Stable Diffusion with Negative Prompting

Remember we said for negative prompting, the only difference is instead of an empty string we use the negative prompt string and we move away from it just like in guidance-free

def make_samples(prompts, negative_prompt=None, g=7.5, seed=100, steps=70):

    batch_size = len(prompts)
    text = text_enc(prompts) 
    uncond_prompt = negative_prompt if negative_prompt else ""
    uncond = text_enc([uncond_prompt] * batch_size, maxlen=text.shape[:-1]) 
    embeddings = torch.cat([uncond, text])
    
    latents = torch.randn(batch_size, unet.config.in_channels, height//8, width//8).half().to("cuda")
    scheduler.set_timesteps(steps)
    latents *= scheduler.init_noise_sigma
    
    for i, t in enumerate(tqdm(scheduler.timesteps)):
        inputs = torch.cat([latents] * 2)
        inputs = scheduler.scale_model_input(inputs, t)
        with torch.no_grad():
            preds = unet(inputs, t, encoder_hidden_states=embeddings).sample
        
        uncond_pred, text_pred = preds.chunk(2)
        preds = uncond_pred + g * (text_pred - uncond_pred)
        latents = scheduler.step(preds, t, latents).prev_sample
        
    
    with torch.no_grad():
        return vae.decode(1 / 0.18215 * latents).sample
from IPython.display import display

prompts = [
    '"Labrador in the style of Vermeer"',
    '"Husky in the style of Vermeer"'
]

images = make_samples(prompts, negative_prompt = "blue", steps=100)
for img in images: display(make_img(img))

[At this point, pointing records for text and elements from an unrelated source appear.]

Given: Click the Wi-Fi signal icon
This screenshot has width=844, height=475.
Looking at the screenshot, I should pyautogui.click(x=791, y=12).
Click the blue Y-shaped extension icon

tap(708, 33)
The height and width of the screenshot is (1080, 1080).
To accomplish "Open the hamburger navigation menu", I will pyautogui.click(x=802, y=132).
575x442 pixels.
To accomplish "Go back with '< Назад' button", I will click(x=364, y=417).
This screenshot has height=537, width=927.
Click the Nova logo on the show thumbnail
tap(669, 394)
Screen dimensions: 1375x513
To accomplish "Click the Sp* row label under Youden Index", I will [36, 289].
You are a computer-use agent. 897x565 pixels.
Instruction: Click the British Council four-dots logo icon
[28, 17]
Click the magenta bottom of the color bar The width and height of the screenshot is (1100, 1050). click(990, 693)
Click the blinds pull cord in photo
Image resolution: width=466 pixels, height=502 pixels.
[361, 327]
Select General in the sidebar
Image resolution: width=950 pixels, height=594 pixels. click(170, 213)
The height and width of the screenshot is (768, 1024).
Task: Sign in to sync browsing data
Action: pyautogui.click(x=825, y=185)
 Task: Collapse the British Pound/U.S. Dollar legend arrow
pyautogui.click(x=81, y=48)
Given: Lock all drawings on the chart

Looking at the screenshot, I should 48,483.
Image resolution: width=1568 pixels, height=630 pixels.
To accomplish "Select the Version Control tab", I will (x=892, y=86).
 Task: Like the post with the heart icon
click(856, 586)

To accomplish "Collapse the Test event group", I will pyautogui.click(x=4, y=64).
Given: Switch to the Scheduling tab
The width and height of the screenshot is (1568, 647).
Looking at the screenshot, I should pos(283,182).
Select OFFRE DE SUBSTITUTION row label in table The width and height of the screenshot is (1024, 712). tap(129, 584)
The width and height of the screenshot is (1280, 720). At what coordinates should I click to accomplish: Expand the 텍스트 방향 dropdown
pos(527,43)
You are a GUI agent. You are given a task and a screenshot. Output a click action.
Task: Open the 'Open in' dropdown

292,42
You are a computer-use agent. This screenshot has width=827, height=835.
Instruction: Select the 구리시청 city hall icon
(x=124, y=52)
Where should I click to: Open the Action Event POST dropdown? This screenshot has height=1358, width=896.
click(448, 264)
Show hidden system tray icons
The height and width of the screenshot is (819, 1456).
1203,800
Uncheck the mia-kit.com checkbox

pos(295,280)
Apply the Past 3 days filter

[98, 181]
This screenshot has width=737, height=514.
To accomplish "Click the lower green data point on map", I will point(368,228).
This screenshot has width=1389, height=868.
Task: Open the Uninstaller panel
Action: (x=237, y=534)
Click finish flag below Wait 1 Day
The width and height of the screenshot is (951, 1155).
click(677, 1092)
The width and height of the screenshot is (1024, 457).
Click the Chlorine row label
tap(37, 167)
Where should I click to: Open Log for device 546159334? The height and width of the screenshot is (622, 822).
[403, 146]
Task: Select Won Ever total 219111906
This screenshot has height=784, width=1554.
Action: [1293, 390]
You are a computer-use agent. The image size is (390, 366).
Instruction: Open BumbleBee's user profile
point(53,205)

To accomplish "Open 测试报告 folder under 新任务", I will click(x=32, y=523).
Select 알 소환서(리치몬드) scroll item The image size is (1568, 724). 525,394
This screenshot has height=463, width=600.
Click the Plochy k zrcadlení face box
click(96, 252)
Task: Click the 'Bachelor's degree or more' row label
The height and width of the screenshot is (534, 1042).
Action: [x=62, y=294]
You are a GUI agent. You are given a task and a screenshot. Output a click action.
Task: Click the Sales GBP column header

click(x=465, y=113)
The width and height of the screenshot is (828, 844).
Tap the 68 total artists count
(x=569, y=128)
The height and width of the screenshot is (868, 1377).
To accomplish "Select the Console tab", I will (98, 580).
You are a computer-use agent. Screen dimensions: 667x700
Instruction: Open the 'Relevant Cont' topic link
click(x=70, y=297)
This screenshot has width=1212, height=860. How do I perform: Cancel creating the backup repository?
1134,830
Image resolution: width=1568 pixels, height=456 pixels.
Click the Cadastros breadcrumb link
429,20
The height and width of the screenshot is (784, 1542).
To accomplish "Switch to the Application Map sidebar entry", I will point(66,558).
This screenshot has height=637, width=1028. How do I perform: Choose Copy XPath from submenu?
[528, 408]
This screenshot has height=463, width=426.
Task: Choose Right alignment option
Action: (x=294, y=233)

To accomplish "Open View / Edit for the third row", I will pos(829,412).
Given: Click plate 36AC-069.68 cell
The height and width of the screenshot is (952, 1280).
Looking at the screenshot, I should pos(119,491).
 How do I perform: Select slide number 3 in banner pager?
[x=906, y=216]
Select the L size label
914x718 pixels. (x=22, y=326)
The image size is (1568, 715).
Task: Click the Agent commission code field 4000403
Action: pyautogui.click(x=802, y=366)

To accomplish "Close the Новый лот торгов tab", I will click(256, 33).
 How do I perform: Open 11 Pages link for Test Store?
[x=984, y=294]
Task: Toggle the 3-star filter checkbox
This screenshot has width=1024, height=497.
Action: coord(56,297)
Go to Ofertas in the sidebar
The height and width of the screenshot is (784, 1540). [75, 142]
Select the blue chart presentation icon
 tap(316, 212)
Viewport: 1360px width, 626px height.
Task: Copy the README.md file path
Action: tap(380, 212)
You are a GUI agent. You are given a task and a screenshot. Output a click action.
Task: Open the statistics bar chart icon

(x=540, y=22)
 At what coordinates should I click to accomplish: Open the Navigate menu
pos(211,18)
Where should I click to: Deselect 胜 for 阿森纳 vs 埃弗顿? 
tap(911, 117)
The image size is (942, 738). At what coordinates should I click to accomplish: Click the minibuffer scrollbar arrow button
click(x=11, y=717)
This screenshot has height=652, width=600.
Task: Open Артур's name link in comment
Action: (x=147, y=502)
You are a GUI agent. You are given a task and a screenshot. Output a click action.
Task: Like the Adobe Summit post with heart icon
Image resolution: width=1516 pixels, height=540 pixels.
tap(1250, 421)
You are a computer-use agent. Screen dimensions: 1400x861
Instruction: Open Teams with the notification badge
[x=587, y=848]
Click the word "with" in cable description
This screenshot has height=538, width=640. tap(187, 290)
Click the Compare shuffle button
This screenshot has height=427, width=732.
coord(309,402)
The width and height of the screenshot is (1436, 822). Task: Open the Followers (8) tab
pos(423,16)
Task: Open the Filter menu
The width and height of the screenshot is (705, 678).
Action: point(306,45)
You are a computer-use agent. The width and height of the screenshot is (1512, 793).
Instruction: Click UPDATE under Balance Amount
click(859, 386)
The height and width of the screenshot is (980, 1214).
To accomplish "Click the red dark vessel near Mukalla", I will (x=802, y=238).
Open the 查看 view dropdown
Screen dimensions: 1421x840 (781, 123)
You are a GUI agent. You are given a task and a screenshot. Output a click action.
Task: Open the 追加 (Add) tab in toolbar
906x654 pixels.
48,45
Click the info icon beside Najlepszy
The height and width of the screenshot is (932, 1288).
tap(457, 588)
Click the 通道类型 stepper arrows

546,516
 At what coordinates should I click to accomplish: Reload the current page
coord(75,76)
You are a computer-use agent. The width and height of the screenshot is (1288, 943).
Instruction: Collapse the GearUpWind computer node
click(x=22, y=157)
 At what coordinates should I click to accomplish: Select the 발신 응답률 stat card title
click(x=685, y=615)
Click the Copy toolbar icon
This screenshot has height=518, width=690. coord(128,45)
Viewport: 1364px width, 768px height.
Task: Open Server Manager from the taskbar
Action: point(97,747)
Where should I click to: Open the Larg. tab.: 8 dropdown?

Stable Diffusion Image2Image

This one is a little bit more different. The three key differences are:

  • The latents are not initialized as random noise but instead as the latent version of the init image

  • Instead of scaling the latent with scheduler.init_noise_sigma we now use latents = scheduler.add_noise(encoded, noise, timesteps=torch.tensor([scheduler.timesteps[start_step]])) which essentially computes noisy_samples = original_samples + noise * sigmas and the sigma in this formula is sampled from the specified start_step

  • We start the denoising process after a certain number of steps (start_step) because initially there is too much noise and it will just ruin our initial image

def make_samples(prompts, init_img=None, start_step = 10, g=7.5, seed=100, steps=70):
    batch_size = len(prompts)
    text = text_enc(prompts) 
    uncond = text_enc([""] * batch_size, maxlen=text.shape[:-1]) 
    embeddings = torch.cat([uncond, text])
    scheduler.set_timesteps(steps)
#     latents = torch.randn(batch_size, unet.config.in_channels, height//8, width//8).half().to("cuda")
#     latents *= scheduler.init_noise_sigma
    latents = pil2latent(init_img)
    noise = torch.randn_like(latents)
    latents = scheduler.add_noise(latents, noise, timesteps=torch.tensor([scheduler.timesteps[start_step]]))
    latents = latents.half().to("cuda")
    for i, t in enumerate(tqdm(scheduler.timesteps)):
        if i > start_step:
            inputs = torch.cat([latents] * 2)
            inputs = scheduler.scale_model_input(inputs, t)
            with torch.no_grad():
                preds = unet(inputs, t, encoder_hidden_states=embeddings).sample

            uncond_pred, text_pred = preds.chunk(2)
            preds = uncond_pred + g * (text_pred - uncond_pred)
            latents = scheduler.step(preds, t, latents).prev_sample


    with torch.no_grad():
        return vae.decode(1 / 0.18215 * latents).sample
input_img

from IPython.display import display

prompts = [
    '"A colorful dancer, nat geo photo"'
]

images = make_samples(prompts, init_img = input_img, start_step=15, steps=100)
for img in images: display(make_img(img))

For anyone who found this interesting, this is only the very beginning of all the research that went into diffusion models. You can find much more to dig into (just as I am) once these few steps make sense as they are the foundational elements of diffusion.